Le Programme pour la gestion des transformations sociales (Most), organisé par l’Organisation des nations unies pour l’éducation, la science et la culture (Unesco) et le ministère en charge des Affaires sociales, s’est achevé le 13 juillet.

Les participants du Most à la fin de l’atelier, le 13 juillet 2017. © Gabonreview

 

Démarrée le 10 juillet au Centre national de recherche scientifique et technologique (Cenarest), l’école Most, consacrée à la «méthodologie d’élaboration, de pilotage et d’évaluation des politiques sociales inclusives» s’est achevée le 13 juillet.

Après quatre jours d’intenses réflexions, menées sur la gestion des transformations sociales, les participants, constitués des enseignants chercheurs, des représentants de l’administration publique et ceux de la société civile ont formulé plusieurs recommandations.

Les participants recommandent «l’assistance de l’Unesco en vue de la structuration et l’opérationnalisation du comité national du programme pour la gestion des transformations sociales».

Ils souhaitent également la «reconnaissance institutionnelle du comité national du programme pour la gestion des transformations sociales en tant qu’interlocuteur privilégié du gouvernement, en matière d’élaboration, de mise en œuvre et d’évaluation des politiques publiques».

Par la même occasion, les participants ont pris l’engagement «d’œuvrer autour du comité national du Most à constituer un réseau national d’experts en interface recherches en sociales et politiques publiques».

Par ailleurs, ils ont pris la résolution de contribuer «à l’élaboration d’une politique nationale de développement social, en poursuivant le travail entamé sur les études de cas portant sur la jeunesse, l’égalité de genre, la protection sociale et les personnes handicapées».

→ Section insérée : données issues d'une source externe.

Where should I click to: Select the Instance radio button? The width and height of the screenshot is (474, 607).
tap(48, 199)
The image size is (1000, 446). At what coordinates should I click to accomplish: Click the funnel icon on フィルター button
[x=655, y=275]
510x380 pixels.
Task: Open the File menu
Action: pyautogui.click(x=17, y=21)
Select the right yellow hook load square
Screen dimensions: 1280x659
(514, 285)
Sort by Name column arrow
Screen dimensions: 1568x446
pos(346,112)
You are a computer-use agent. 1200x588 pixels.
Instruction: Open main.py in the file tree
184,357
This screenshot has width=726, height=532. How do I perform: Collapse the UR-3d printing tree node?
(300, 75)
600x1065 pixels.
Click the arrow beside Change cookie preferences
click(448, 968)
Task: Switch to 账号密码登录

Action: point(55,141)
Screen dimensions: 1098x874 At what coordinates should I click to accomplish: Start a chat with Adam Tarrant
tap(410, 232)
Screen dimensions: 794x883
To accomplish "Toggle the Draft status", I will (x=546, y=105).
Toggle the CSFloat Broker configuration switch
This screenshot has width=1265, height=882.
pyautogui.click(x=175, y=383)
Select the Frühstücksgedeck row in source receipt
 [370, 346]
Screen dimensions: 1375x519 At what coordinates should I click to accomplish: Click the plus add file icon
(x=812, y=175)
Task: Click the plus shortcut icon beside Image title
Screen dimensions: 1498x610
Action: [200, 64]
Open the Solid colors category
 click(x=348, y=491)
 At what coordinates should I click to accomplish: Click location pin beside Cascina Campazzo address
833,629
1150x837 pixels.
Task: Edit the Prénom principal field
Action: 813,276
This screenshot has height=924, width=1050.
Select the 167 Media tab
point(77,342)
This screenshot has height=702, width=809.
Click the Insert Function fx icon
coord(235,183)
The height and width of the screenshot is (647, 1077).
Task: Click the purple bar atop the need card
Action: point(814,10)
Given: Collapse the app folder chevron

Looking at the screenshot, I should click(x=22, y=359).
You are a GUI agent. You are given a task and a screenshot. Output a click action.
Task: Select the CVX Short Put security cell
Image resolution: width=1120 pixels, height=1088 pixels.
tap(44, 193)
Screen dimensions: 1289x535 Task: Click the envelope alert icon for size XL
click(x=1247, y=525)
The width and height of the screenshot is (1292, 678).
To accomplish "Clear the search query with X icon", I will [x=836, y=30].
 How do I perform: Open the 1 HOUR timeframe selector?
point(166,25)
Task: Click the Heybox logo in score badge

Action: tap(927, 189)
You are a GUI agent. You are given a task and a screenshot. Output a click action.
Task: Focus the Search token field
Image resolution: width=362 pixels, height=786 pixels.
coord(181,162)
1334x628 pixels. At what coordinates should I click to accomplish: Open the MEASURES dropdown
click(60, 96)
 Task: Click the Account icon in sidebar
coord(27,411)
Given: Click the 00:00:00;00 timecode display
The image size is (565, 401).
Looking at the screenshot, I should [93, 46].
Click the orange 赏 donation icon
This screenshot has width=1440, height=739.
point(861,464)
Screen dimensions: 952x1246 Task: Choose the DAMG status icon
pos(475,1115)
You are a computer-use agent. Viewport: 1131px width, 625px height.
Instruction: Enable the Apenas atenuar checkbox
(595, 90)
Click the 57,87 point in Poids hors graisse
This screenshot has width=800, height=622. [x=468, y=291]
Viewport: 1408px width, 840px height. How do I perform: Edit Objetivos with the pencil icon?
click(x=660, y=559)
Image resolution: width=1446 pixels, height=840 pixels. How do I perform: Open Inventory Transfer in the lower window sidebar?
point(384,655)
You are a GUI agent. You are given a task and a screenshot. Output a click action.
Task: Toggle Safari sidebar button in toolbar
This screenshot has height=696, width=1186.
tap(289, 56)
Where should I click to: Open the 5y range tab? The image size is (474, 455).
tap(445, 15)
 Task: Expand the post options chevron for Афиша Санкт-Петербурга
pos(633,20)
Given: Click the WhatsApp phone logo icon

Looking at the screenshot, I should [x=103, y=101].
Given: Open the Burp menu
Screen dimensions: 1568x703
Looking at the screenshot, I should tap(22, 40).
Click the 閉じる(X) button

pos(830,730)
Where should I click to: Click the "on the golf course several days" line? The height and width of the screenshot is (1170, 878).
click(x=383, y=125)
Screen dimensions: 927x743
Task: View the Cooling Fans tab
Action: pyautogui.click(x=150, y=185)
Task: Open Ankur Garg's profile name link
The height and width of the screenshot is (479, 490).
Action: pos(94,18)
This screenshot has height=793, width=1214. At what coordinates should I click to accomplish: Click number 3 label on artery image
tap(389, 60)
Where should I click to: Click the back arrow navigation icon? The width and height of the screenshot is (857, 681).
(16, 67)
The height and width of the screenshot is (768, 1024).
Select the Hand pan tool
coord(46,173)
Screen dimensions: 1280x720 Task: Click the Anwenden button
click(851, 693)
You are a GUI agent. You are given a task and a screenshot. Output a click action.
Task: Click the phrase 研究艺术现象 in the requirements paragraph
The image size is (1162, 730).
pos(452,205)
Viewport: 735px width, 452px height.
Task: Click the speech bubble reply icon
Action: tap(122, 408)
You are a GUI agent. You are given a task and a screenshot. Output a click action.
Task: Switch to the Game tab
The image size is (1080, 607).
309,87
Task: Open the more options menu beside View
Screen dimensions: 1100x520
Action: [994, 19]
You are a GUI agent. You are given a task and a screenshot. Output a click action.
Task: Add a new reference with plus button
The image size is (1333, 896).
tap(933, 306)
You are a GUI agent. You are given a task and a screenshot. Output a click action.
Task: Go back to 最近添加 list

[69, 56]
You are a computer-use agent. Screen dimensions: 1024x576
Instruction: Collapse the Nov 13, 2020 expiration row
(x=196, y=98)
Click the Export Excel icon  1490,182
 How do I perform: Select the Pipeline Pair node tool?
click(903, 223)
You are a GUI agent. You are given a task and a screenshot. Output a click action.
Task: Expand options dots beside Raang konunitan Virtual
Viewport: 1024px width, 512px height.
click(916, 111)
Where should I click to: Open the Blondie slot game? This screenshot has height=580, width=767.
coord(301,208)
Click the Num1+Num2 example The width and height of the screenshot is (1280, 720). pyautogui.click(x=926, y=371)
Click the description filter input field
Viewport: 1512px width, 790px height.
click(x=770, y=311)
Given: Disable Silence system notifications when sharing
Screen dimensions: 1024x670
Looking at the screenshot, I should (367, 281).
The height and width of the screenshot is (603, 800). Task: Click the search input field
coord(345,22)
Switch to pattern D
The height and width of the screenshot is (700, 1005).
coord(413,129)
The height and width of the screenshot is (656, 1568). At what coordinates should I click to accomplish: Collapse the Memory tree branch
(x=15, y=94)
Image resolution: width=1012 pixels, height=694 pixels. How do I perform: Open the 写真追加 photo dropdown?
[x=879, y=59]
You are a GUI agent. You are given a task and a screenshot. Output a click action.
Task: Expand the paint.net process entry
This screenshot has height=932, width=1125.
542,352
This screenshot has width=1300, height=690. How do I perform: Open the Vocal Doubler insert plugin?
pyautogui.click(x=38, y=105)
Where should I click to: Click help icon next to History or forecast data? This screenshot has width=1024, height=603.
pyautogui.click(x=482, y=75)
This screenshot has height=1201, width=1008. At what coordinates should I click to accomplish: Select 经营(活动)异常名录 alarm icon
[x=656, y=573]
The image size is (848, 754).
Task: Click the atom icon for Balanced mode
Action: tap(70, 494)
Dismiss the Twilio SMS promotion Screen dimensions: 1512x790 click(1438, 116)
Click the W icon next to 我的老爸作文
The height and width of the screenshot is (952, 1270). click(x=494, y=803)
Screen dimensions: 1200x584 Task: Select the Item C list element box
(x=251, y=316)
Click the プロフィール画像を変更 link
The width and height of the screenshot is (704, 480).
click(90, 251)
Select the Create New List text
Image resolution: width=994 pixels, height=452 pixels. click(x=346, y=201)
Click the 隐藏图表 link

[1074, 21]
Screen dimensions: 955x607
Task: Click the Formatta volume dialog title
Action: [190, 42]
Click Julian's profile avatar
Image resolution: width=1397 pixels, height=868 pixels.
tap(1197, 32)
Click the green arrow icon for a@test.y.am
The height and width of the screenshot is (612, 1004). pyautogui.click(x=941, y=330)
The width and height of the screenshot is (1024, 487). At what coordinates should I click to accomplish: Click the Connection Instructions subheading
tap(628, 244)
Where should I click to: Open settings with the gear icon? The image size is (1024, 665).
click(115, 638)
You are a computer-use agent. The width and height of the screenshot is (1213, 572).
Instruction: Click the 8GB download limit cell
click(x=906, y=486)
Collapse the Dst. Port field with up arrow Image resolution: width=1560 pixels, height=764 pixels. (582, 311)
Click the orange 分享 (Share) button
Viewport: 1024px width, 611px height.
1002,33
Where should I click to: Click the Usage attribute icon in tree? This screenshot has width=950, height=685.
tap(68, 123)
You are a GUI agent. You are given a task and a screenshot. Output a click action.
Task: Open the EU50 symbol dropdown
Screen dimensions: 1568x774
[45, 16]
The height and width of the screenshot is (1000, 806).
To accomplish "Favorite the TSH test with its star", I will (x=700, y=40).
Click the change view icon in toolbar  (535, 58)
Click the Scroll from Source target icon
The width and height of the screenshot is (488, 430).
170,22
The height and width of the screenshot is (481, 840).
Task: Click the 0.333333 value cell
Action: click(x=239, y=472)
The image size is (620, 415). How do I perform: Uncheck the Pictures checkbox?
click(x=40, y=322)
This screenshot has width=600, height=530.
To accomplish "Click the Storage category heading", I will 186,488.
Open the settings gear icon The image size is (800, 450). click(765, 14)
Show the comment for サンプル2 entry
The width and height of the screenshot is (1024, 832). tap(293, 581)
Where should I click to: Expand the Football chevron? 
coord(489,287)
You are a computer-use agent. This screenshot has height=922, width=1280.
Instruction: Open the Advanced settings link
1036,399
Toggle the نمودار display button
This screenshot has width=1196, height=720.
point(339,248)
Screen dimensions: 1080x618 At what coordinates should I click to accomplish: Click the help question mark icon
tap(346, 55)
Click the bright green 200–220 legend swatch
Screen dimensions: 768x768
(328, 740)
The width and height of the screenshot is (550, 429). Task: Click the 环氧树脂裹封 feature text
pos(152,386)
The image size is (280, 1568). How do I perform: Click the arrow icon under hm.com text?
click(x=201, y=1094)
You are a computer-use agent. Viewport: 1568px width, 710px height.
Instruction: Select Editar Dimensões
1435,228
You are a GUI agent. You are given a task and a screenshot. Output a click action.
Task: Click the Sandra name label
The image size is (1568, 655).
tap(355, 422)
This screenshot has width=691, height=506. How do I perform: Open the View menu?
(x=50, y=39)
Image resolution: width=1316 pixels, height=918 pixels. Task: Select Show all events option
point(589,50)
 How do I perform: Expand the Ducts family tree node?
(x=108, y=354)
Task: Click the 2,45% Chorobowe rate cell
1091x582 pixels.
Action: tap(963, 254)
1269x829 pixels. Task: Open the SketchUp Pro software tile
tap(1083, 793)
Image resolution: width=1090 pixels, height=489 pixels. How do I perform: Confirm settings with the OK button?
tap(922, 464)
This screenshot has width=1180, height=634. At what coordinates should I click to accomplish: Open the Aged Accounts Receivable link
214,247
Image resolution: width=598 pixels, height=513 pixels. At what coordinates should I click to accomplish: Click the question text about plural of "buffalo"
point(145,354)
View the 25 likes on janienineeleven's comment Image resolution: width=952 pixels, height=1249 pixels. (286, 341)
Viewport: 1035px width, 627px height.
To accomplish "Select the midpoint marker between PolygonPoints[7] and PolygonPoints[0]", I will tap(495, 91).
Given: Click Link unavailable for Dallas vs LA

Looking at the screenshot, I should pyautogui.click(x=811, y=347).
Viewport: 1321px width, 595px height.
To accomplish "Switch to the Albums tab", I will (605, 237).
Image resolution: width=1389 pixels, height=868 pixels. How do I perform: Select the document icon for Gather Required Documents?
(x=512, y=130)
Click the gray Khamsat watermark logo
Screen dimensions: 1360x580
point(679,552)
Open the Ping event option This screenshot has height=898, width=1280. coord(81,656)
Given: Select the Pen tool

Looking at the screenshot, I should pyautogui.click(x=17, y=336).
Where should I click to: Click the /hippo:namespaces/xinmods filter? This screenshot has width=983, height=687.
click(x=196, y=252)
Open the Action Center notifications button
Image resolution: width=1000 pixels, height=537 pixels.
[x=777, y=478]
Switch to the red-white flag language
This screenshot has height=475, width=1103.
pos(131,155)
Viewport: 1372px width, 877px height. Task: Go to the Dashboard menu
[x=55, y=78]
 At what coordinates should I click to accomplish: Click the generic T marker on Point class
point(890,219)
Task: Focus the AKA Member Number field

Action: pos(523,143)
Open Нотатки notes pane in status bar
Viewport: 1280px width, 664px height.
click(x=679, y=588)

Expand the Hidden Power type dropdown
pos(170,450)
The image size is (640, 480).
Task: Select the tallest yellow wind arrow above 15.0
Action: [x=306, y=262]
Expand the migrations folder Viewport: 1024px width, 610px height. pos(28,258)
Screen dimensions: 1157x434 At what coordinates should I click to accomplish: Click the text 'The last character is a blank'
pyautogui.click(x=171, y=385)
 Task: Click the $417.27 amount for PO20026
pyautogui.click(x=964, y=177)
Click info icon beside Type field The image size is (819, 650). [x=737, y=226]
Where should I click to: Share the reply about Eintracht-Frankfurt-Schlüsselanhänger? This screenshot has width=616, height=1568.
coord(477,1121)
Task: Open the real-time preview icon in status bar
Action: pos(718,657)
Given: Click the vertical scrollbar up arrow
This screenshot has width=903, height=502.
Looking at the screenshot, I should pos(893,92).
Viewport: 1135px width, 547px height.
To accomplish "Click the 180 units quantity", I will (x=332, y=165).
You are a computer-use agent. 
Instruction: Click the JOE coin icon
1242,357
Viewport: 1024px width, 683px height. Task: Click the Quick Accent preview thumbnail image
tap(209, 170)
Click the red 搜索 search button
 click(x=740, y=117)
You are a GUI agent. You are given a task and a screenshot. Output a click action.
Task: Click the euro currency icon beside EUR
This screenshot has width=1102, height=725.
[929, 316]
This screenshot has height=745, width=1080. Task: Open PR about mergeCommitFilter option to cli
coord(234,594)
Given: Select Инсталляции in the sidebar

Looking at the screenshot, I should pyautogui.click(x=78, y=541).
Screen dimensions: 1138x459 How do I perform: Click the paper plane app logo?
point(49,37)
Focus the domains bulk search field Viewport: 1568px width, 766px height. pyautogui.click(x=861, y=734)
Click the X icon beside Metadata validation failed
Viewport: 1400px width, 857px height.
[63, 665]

Satisfait de la réussite de l’événement, le représentant du Bureau régional de l’Unesco a rassuré sur l’engagement de son organisation «à contribuer à la réalisation de l’objet de la convention liant le ministère des Affaires sociales au comité national du Most, à savoir l’élaboration d’une politique nationale de développement social et familial», a déclaré Yvonne Matuturu.

Hôte de l’événement, le Commissaire général du Cenarest a invité les autorités à œuvrer pour le développement de la recherche scientifique. «Je suis en poste depuis 10 ans et mon combat n’a été de cesse de promouvoir l’idéologie suivante: aucun pays monde ne s’est développé sans la recherche scientifique. Point d’émergence d’un pays sans la recherche scientifique», a déclaré Franck Idiata.

Première école consacrée à la gestion des transformations sociales organisée en Afrique centrale, l’école Most créée en 1994, avait pour objectif général de «contribuer à la constitution au Gabon d’une masse critique de jeunes professionnels qualifiés, pouvant aider à renforcer l’interface recherche-politique publique dans le contexte du défi d’un développement social durable à l’horizon 2025».

L’événement s’est achevé avec la remise des attestations de participation par le commissaire général du Cenarest, Franck Idiata.